Another positive sign is the rumour that, on Friday, the FIA will publish an entry list bearing the names of five teams: Williams, Force India, and only three new entries despite the multiple applications.

That would leave space and time for the eight FOTA teams to reach a compromise with the FIA president and be added to a later edition of the entry list.

However, it has been suggested that Friday's list could also feature Ferrari, Red Bull and Toro Rosso, who are all understood to have in the past signed agreements committing to the sport, including in 2010.

An FIA source confirmed that, in addition to the FOTA letter, a separate letter from Mosley was sent this week to Ferrari. But the Italian team's boss Stefano Domenicali does not think Ferrari is bound to race in F1 next year.

"We had an agreement with the FIA, but we felt that the obligations inside that agreement were breached, so the agreement is not valid any more," he said.

The uncertainty is unnerving everyone. In the Daily Express, F1 chief executive Ecclestone nailed his colours to the FIA by warning contracted teams against betraying him in the form of a rival series.

"Apart from my contracts with teams, if somebody went to any of our contracted people, companies, television contractors, we would view it very seriously.

"Any action could run to hundreds of millions of pounds, who knows how much?" he added.

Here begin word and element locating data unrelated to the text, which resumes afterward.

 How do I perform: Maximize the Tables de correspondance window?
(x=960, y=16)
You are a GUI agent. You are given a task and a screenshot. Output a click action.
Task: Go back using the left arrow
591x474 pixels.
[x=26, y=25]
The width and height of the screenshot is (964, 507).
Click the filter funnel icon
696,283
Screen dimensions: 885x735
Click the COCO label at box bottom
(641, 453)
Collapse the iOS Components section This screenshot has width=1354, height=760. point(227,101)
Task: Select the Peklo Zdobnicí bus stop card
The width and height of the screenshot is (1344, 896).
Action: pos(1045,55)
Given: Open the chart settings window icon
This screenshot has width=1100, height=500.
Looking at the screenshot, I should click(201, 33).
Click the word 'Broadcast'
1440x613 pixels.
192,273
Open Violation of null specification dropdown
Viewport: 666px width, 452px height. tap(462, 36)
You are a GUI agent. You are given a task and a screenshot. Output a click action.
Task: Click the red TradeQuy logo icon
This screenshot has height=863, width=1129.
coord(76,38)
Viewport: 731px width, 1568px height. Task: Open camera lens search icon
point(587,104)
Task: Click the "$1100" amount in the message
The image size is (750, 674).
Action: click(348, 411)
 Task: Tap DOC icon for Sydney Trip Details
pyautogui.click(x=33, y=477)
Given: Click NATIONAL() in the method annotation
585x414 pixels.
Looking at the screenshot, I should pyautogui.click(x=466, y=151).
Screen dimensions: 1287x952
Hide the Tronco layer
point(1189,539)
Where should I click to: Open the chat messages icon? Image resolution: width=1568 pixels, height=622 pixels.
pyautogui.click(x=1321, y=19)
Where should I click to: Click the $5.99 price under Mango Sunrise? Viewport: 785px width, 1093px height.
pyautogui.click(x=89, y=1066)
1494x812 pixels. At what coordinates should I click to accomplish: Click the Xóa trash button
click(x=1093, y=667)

Again playing a conciliatory role is the post-Ron Dennis management of McLaren, with new boss Martin Whitmarsh commenting to the German press on Tuesday.

"Unfortunately the teams, the FIA and the rights holders do not always share opinions, but it would be wrong to tear up everything built up in the past 60 years," he said.

"This is a sport with a lot of very strong personalities involved. Perhaps after so long some parties think they don't need the other any more. But if we leave personal considerations aside, a compromise is possible," the Briton added.